STUDY TEXT:
-*-*-
Why would I fly an expensive drone close to a camera, fumble about for a minute trying to get it painted like a renaissance artist, when I can get a paintball gun for much less?

Or use a powerful enough laser pointer. Bonus points if you use infrared since other humans can't see the beam and won't know what you're up to.

Though you either need a laser powerful enough to harm human eyes or lots of patience. Hong Kong protesters innovated a lot of these sort of resistance using lasers

  • > Bonus points if you use infrared since other humans can't see the beam

    But how would you see it? IR goggles?

    • IR camera but if the beam is powerful enough it could in theory use a few bursts in rapid succession from a roof mount on a generic looking vehicle with the plates covered. Not suggesting anyone try such things but the camera is not guaranteed to catch the location of the busts.
-*-*-
RECORD SET:
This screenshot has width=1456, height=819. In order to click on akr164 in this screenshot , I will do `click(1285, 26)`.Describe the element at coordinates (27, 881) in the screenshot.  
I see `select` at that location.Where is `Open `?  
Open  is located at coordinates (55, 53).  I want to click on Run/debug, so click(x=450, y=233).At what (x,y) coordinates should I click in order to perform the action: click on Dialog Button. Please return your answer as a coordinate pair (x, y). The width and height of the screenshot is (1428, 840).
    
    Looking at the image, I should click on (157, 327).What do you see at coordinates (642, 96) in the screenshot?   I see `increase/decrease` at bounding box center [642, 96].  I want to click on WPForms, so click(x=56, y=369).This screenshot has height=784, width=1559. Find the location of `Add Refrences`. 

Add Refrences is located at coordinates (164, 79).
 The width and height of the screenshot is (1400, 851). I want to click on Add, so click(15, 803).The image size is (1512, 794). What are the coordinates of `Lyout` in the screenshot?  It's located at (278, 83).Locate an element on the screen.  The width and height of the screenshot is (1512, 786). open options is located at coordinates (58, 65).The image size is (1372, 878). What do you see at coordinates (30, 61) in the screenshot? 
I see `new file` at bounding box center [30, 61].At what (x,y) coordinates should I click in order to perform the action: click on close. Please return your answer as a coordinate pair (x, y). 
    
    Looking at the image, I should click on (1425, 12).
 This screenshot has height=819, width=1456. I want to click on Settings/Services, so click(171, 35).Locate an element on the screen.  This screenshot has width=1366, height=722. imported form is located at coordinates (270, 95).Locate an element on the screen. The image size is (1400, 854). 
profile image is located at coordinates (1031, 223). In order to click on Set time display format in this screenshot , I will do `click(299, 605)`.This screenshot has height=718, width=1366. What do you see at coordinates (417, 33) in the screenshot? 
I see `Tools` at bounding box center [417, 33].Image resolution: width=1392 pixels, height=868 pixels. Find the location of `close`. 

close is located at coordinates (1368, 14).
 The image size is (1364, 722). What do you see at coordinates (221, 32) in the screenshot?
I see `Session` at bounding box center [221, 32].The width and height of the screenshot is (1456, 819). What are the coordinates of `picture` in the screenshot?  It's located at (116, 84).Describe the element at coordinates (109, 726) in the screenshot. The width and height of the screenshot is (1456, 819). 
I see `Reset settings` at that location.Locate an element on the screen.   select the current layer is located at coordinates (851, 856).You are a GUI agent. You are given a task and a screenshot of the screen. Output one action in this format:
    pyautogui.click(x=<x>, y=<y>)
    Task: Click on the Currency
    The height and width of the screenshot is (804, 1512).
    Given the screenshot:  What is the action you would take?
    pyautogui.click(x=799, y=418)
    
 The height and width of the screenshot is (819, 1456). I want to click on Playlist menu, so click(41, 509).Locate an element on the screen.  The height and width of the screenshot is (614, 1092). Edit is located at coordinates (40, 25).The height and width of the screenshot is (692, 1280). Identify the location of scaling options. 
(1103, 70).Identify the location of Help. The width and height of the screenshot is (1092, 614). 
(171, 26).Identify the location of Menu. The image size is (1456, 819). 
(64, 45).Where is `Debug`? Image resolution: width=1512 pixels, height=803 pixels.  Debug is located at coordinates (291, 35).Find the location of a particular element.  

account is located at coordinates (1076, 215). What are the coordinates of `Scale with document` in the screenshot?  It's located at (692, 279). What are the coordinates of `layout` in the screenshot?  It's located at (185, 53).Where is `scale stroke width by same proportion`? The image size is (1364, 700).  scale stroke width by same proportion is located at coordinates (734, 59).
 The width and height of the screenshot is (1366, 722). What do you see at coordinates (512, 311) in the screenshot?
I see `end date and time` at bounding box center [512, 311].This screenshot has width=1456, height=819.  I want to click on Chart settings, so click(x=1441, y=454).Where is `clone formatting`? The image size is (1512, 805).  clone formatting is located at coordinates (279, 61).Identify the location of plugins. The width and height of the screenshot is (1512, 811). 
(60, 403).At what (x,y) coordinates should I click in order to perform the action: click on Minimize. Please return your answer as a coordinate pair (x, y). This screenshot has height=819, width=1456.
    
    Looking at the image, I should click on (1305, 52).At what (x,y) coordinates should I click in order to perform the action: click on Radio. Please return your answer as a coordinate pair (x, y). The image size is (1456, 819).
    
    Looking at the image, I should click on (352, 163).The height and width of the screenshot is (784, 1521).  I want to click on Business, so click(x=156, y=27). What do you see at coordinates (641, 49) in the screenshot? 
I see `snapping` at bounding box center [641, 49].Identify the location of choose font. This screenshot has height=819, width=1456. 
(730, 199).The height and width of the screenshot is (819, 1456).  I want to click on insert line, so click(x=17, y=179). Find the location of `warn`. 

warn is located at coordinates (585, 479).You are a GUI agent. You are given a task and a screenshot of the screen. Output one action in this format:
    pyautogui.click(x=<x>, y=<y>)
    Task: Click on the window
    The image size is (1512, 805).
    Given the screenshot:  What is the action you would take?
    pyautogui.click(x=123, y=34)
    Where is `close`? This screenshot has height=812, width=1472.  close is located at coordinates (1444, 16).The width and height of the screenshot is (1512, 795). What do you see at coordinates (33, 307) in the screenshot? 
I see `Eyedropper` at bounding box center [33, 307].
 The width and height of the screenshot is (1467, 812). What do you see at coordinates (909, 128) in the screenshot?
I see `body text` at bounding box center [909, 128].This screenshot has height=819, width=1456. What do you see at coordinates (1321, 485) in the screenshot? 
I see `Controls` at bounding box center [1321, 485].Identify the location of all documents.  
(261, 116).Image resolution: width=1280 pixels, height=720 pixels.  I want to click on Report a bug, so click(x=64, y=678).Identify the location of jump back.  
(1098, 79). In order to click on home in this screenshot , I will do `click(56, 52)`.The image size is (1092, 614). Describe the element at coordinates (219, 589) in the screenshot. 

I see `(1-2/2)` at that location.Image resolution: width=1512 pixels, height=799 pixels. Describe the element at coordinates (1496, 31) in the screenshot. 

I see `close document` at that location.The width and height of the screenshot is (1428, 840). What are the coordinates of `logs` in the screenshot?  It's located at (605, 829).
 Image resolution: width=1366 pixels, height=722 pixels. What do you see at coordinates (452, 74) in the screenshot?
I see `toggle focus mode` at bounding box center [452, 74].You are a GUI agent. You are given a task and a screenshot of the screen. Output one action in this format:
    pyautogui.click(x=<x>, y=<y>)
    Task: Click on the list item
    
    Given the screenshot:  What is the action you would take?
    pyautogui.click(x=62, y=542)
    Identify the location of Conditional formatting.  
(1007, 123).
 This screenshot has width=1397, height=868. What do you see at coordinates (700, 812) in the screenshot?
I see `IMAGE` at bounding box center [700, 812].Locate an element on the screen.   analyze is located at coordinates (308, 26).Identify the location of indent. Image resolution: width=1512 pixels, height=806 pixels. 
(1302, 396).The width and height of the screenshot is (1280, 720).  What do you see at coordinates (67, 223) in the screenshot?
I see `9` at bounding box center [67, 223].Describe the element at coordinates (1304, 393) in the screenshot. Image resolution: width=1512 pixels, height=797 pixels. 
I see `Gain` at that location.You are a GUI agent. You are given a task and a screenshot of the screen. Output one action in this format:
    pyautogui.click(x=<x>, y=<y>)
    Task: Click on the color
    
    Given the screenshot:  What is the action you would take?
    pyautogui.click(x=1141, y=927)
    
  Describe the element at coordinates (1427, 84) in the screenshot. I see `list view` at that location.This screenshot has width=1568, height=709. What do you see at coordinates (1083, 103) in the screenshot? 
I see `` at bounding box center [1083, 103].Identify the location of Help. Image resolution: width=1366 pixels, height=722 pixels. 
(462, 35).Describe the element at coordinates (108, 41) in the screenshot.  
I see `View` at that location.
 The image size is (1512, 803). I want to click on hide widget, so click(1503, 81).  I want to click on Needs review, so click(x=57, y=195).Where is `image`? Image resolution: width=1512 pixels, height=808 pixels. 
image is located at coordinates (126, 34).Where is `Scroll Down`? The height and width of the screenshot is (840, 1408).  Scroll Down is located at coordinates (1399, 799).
-*-*-
WHAT THIS TASK INVOLVES:
Write the next part of the thread about disabling cameras with paintball guns and lasers, starting after its last comment. The listing has nothing to do with the discussion about disabling cameras.

YOUR RESPONSE:
    • Any cheap camera with the IR filter removed from the lens. Some better than others.

So you can do it without your image being captured by the camera?

  • The camera doesn't have a 360 field of vision, besides COVID masks aren't uncommon now.

    • Where I am (Sydney Australia) we have fixed speed cameras that automatically create speeding fines to drivers going too fast (well, technically the registered owner of the vehicle via ANPR).

      They eventually had to equip pretty much every speed camera with a speed camera camera, usually on a much higher pole to make vandalism more difficult.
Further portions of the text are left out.